__Goal of the exercise__: Type out the data exactly as given. Skip any image.

[Stored data]
*** Block opens ***
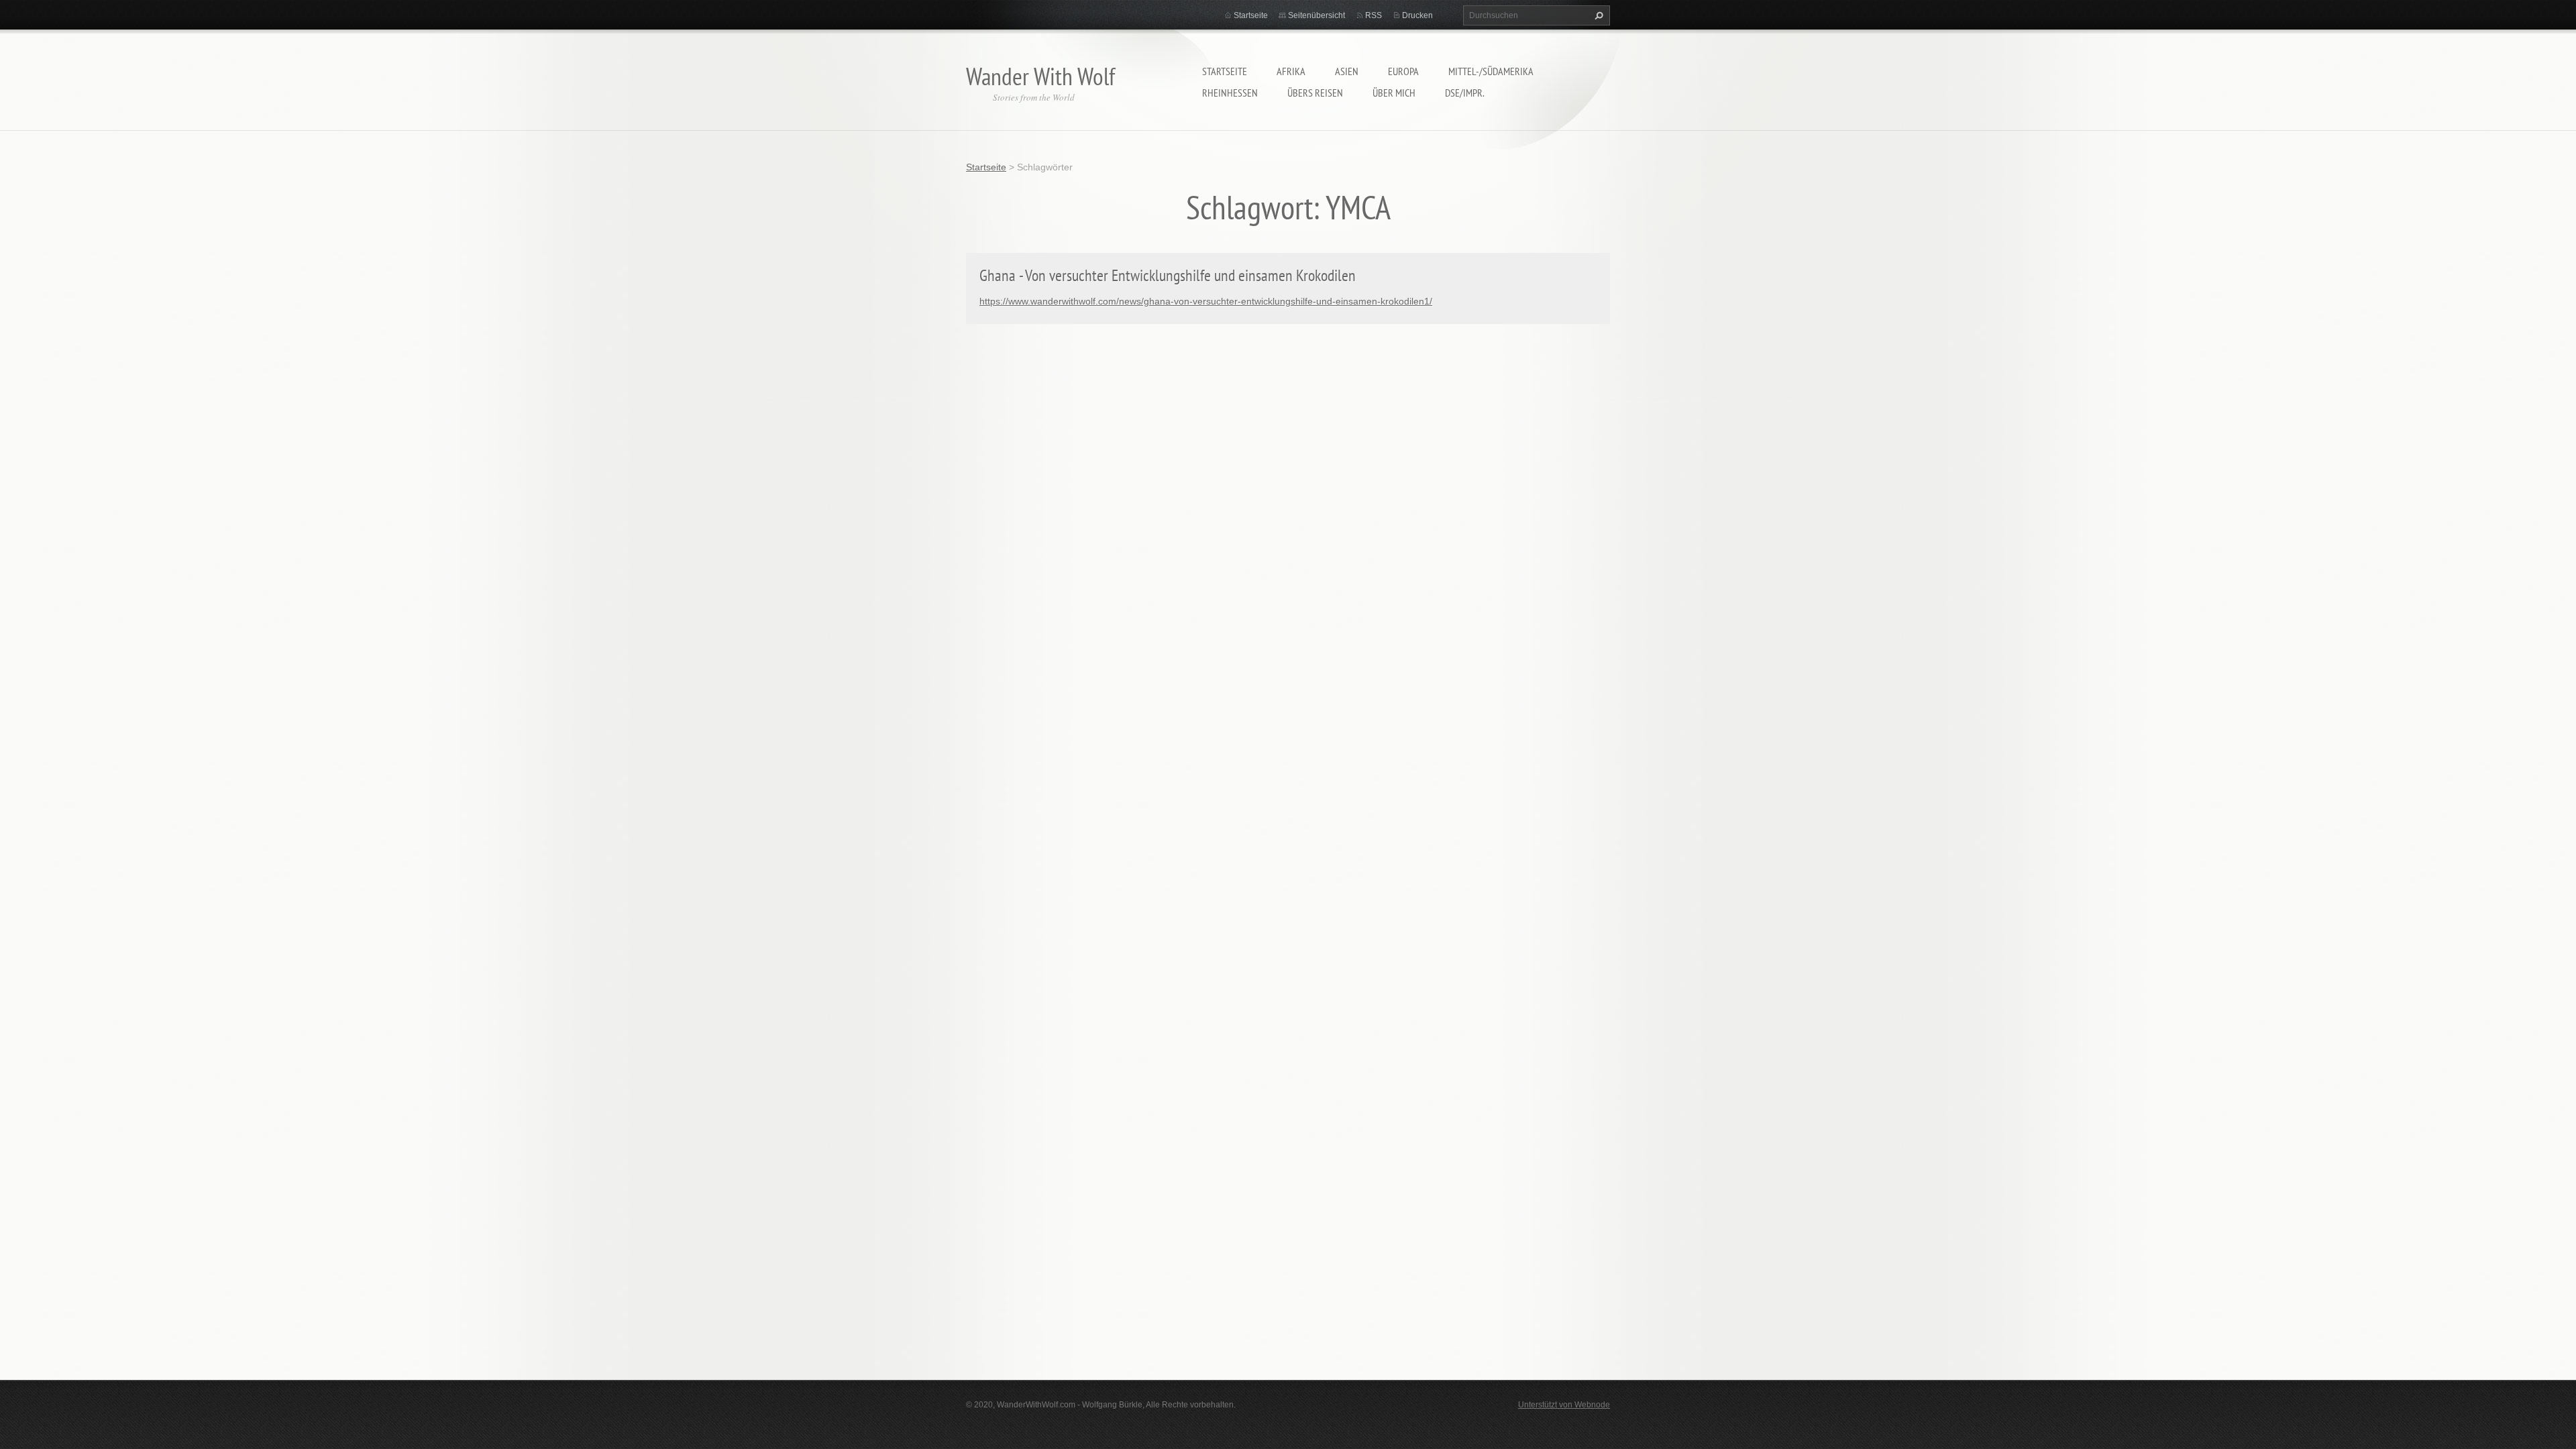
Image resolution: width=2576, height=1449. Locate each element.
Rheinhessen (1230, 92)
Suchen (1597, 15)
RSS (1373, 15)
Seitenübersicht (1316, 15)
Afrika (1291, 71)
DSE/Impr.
*** Block closes ***
__Written response__:
Image resolution: width=2576, height=1449. Locate each element.
Rheinhessen (1230, 92)
Suchen (1597, 15)
RSS (1373, 15)
Seitenübersicht (1316, 15)
Afrika (1291, 71)
DSE/Impr.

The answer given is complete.